## Brief:
Please copy, exactly and with no pictures, only the lines from the one containing "The image size" through the last line of the records.

Collection entries:
○ ○ ○ ○

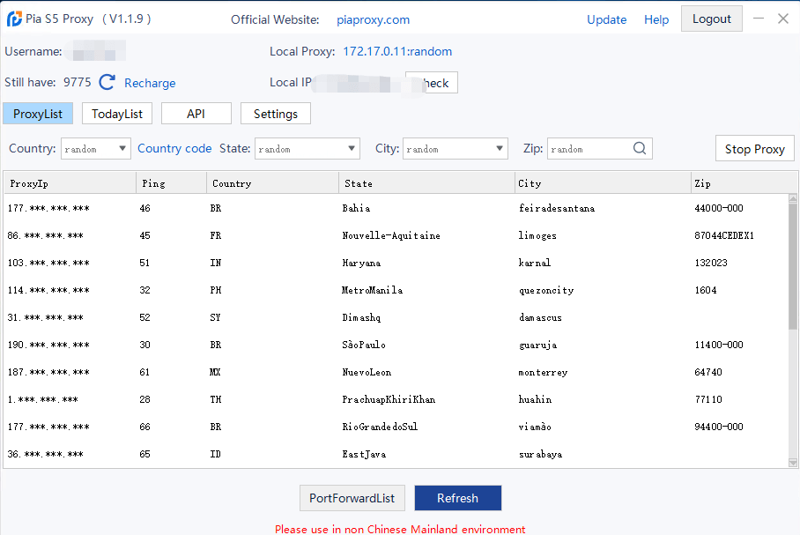Go to the Settings tab
800x535 pixels.
(x=275, y=113)
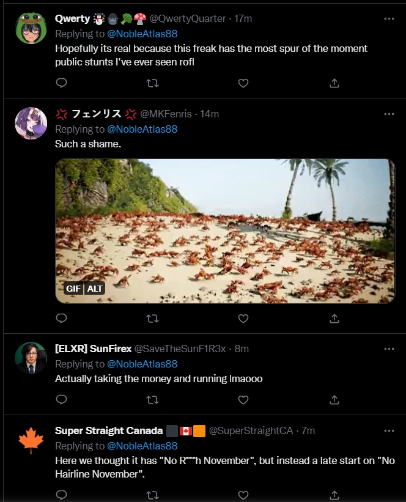Open more options on MKFenris tweet
The height and width of the screenshot is (502, 406).
coord(389,114)
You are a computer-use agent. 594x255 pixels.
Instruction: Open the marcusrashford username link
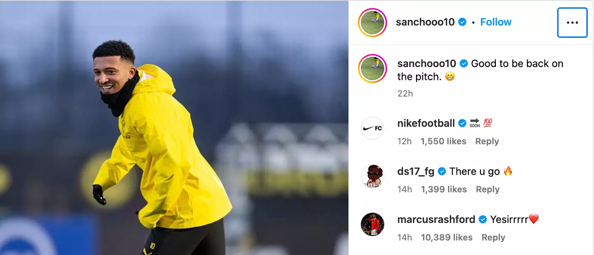click(x=436, y=220)
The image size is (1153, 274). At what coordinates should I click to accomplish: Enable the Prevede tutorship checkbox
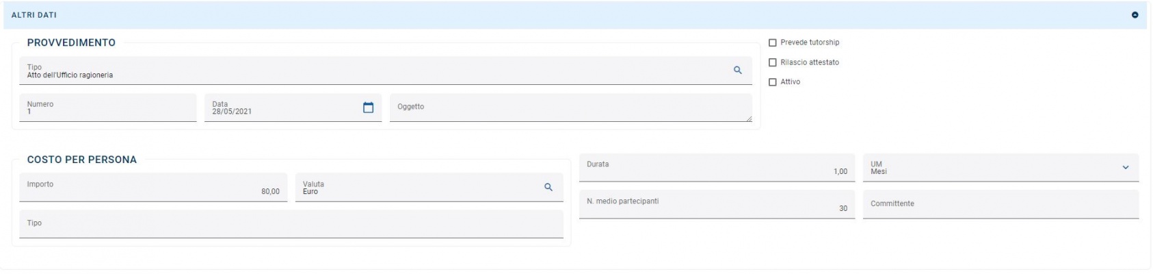pos(773,42)
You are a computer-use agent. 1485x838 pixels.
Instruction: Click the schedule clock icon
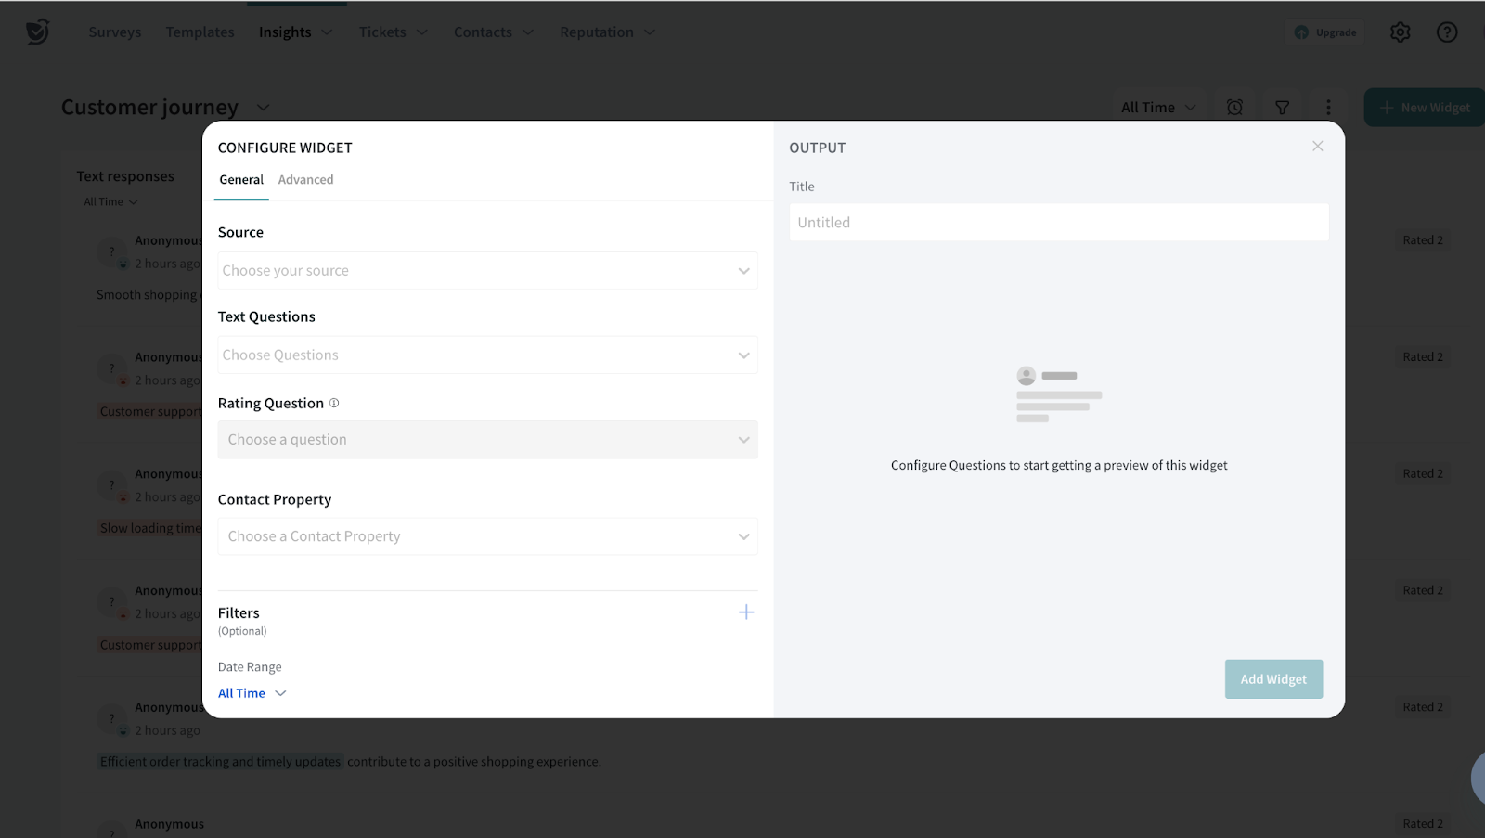pyautogui.click(x=1234, y=108)
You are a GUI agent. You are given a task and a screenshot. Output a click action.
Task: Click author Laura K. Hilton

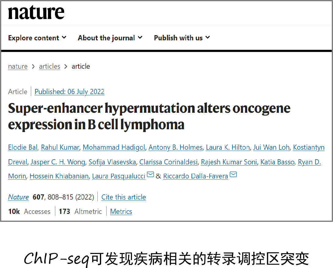point(228,148)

○ ○ ○ ○

## Reply:
The image size is (1153, 274). At what coordinates should I click to accomplish: Enable the Prevede tutorship checkbox
pos(773,42)
You are a computer-use agent. 1485x838 pixels.
Instruction: Click the schedule clock icon
pyautogui.click(x=1234, y=108)
You are a GUI agent. You are given a task and a screenshot. Output a click action.
Task: Click author Laura K. Hilton

point(228,148)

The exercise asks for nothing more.